Mary Barbour Statue to be Built in Govan

A statue honouring legendary campaigner and pioneering ILPer Mary Barbour will be unveiled later this year in Glasgow where she campaigned for tenants’ rights more than 100 years ago.

Barbour was a leading campaigner during the rent strikes of 1915 that led to a change in government legislation, prohibiting unscrupulous landlords from raising rents and evicting residents who couldn’t afford to pay.Mary Barbour statue

The Remember Mary Barbour Association (RMBA) has reached its fundraising target of £110,000 meaning the statue will be erected in the Govan area where Barbour fought for better living conditions for Glasgow tenants.

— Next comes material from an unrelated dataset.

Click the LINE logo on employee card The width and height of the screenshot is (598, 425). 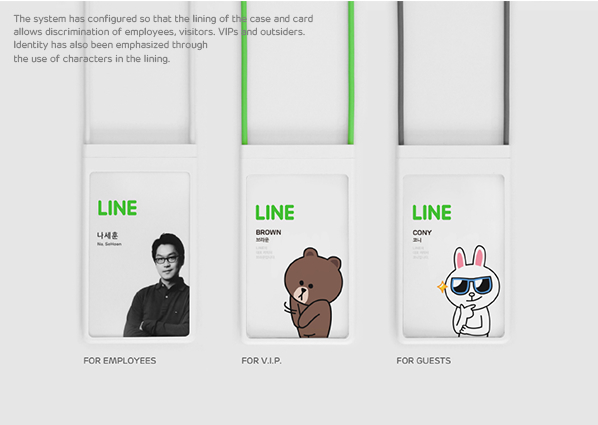point(117,208)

The statue by sculptor Andrew Brown (above) depicts Barbour leading a march through the streets in November 1915. It will be unveiled in Govan on 17 November this year.

Chair of the RMBA, Maria Fyfe, said: “This sculptor’s intention was to present Mary Barbour, for now and for generations to come, in a way that captures the achievement for which she is best known.

“The day in November 1915, when she led a 20-thousand-strong protest through the streets of Glasgow to the Sheriff Court and won the victory.”

Barbour decided to take that stance after thousands of people fled to Glasgow seeking work when World War I started in 1914.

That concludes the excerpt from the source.